Which high profile person trying to make a difference do you most admire, and why?
There is a street artist from France named JR. He does amazingly beautiful work with a social message. I found him through TED Talks but he continues to grow and change and inspire. His work is all about people and about neighbourhoods and about connections. His work also encourages the public to get involved and participate. I love how he encourages unification and an appreciation for people as unique individuals, each with their own story that is fascinating and special. He uses beauty, humour and juxtaposition to break down social barriers and share love. I am such a huge fan of his work and how he influences and changes the world through art.
When and where are you happiest?
I am most happy when I’m at home in my studio painting or hanging my kids, my husband and my friends on our deck. Our home is always filled with laughter and the doors are always open for visitors. Painting is a very solitary line of work for me so I like to balance it out with a robust social life. There is this fantastic moment when a painting comes to life and it’s only matched by the sound of the laughter of loved ones.
For which cause would you die, if any?
Hmm. Well, being a mother, I think I would die for my kids, but I’m not sure other than that, what causes are worth dying for. Death makes a statement but it’s very final and people end up forgetting. I think I would rather live and put more energy into whatever cause I felt that strongly about. I’ve experienced death and loss and it’s very life changing. It’s inevitable for all of us. I’m not sure rushing it to become a martyr for a cause is how I want to celebrate life. I think there are other more constructive ways to be supportive of beliefs!
Which environmental issues are most important to you?
I guess the most important issues for me at the moment are to stop Coal Seam Gas exploration. I live in such a beautiful pristine part of the world, and even in Australia the area I call home is quite unique. They have tried to start Coal Seam Gas exploration here and were met with blockades and resistance that was so powerful, they gave up. It brought all types of people together from old farmers to hippies and professional protesters. It was quite amazing to see all these disparate folk come together for a united cause. It was a bit David and Goliath and it was beautiful to see the tail end of those people. Greed blows my mind, but it’s our consumerism that drives the machine. I suppose if we could all live a little more simple and a little more green we would start seeing a difference. I’m so surprised that Australia is still looking at coal for energy and not harnessing the sun. We have lots of empty space and more sunshine than most places. It seems obvious and simple but it is sure slow progress.

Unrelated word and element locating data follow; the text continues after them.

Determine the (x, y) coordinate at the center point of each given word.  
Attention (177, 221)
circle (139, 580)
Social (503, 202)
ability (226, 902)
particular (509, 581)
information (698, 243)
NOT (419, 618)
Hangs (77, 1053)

What’s the main thing you think we all need to do to ensure a better future?
I think the biggest thing is we could continue to think. I think the world is changing for the better. Things have certainly changed from when I was a kid where people had to be encouraged to throw their garbage in the bin and instead of out of the car window on a road trip! Now recycling is a norm, I can’t imagine anyone purposefully littering, and we think about what goes into our earth and our bodies.

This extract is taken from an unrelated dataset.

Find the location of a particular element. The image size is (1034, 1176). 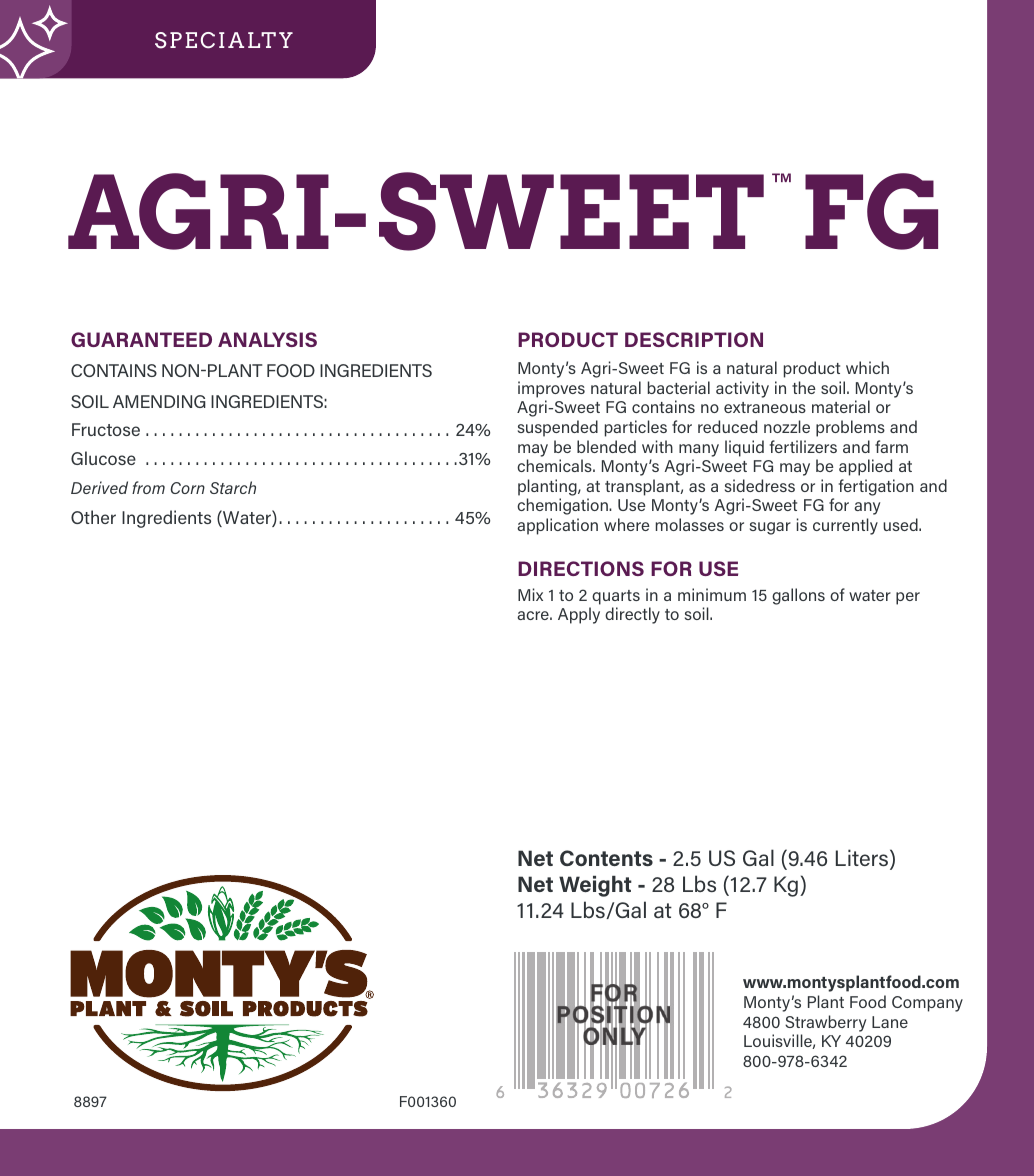

GUARANTEED is located at coordinates (141, 339).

I do think we should start considering our throw away society that is very consumer based. I love the idea of people buying bespoke items rather than stuff that can be chucked out when we are “over” it. Whether it’s a classic pair of jeans, a gorgeous piece of furniture or one of a kind art, I think people should go for quality and something they will cherish rather than something cheap and mass produced. We are so lucky to live where we do and in the time that we do. We want to make sure the next generations enjoy the same beauty. This sentiment hasn’t changed for generations, I’m sure!